# anyone remember the Partridge Family?



## melaniehiscock (Apr 11, 2014)

I don't know why it's considered the Brady Bunch's great rival. It's weaker in almost every way. (I'm looking at you, Tracy Partridge). The kid they added on the Partridge Family 's last season irritated me. He had hair that even the hippies would say "_Man, he looks like a little girl_". Seriously - put that little boy in a dress and with that hair, soon people would be offering him dolls, perfume and Mummy's clothes to play dress up in.


----------



## elgar's ghost (Aug 8, 2010)

Back in the day this is what we called a girlie show - your sister watched twee stuff like this whereas us boys preferred the Double Deckers and Banana Splits.


----------



## Weston (Jul 11, 2008)

I was only 14 or so and I watched it occasionally for a glimpse of Susan Dey. Holy guacamole! 

Actually Shirley Jones was stunning too, and nowhere near old enough to be the mother of all those kids.


----------



## starthrower (Dec 11, 2010)

I thought the comedy writing on the Partridge Family was pretty good. The Brady Bunch was cornball, boring family sitcom.


----------



## Manxfeeder (Oct 19, 2010)

Hey, we haven't seen you in a while around here. Welcome back.

As to the two, I only watched the Partridge Family. I think back then I had an aversion to orange kitchens. Plus, the Brady kids sang songs which made me want to gnaw my arm off.


----------



## Bulldog (Nov 21, 2013)

I thought that both the Partridge Family and the Brady Brunch were garbage shows.

Lines of data:
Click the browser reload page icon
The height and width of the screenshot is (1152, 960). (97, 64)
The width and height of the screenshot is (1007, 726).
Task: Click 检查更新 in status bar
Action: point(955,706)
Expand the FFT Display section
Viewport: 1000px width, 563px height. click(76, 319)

EXERCISE AIM: Write out the part of the Partridge Family thread that opens with the words containing "I don't know" and closes with "and Banana Splits.", and swap "Double Deckers" for "Monkees". You can skip the rows; they aren't needed here.

FULL SOLUTION:
I don't know why it's considered the Brady Bunch's great rival. It's weaker in almost every way. (I'm looking at you, Tracy Partridge). The kid they added on the Partridge Family 's last season irritated me. He had hair that even the hippies would say "_Man, he looks like a little girl_". Seriously - put that little boy in a dress and with that hair, soon people would be offering him dolls, perfume and Mummy's clothes to play dress up in.


----------



## elgar's ghost (Aug 8, 2010)

Back in the day this is what we called a girlie show - your sister watched twee stuff like this whereas us boys preferred the Monkees and Banana Splits.